Mahogany Prime Steakhouse
Napa-heavy, fair prices, no surprises
Downtown · Oklahoma City · Steakhouse · Visit Website ↗
Reviewed March 29, 2026
Wingman Metrics
First Impression
The list lands exactly how you'd expect from a polished hotel steakhouse — Cabernet-forward, California-centric, and built to make expense accounts comfortable. What you don't expect is the restraint on markups. For a room this nice in a Renaissance Hotel, they could absolutely get away with charging more.
Selection Deep Dive
150-plus bottles spanning Napa, Sonoma, Burgundy, Bordeaux, Argentina, and Italy — which sounds ambitious, and mostly delivers. The California Cabernet section is the obvious centerpiece, with heavy hitters like Caymus Special Selection 2015, Hourglass Estate 2016, and Quintessa 2017 doing the expected work. Bordeaux and Burgundy get respectable representation, and there's enough Italian and Argentine coverage to keep non-Cab drinkers from feeling abandoned. The gaps show up in natural wine and anything remotely adventurous — this list was built for power drinkers, not explorers.
By the Glass
Eighteen-plus by-the-glass options is strong for a steakhouse format, and the range covers enough ground — rosé, whites, and reds at multiple price points. At $15 a glass for the Olema Cabernet and Social Bird Rosé, the entry-level pours are priced honestly. The top end of the glass list climbs to $35, which is where you'd find the marquee names worth ordering.

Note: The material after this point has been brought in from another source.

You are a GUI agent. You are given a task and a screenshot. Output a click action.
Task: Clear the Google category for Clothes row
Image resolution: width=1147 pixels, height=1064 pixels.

Post & Beam by Far Niente Cabernet Sauvignon Napa Valley — $33/glass
Far Niente's second label at a 32% markup over retail — the lowest margin on the list. You're getting serious Napa Cab pedigree for a price that doesn't sting.
Trimbach Riesling Alsace
At $18 a glass in a room full of Cabernet bros, nobody's ordering this — which is exactly why you should. Trimbach is a benchmark Alsatian producer, and a crisp, mineral Riesling actually cuts through a rich steakhouse meal better than another Cab ever will.
Château d'Yquem Sauternes 2009 375mL
At $600 for a half-bottle, this is the list's vanity play. The wine is legendary, yes, but unless someone else is signing the check, there are better places to spend $600 on this list.
Flowers Chardonnay Sonoma Coast 2017 + Lobster Tail
Flowers' coastal Chardonnay has enough richness to stand up to butter-poached lobster without the oak hammer of a heavier Napa Chard. It's the move for anyone not ordering red.
✔️ The Bottom Line
Mahogany plays a familiar game and plays it well — a fair-priced, Cab-driven list with a sommelier on the floor and enough depth to keep things interesting beyond the obvious picks. If you're in downtown OKC and want a serious wine with a serious steak, this is where you go.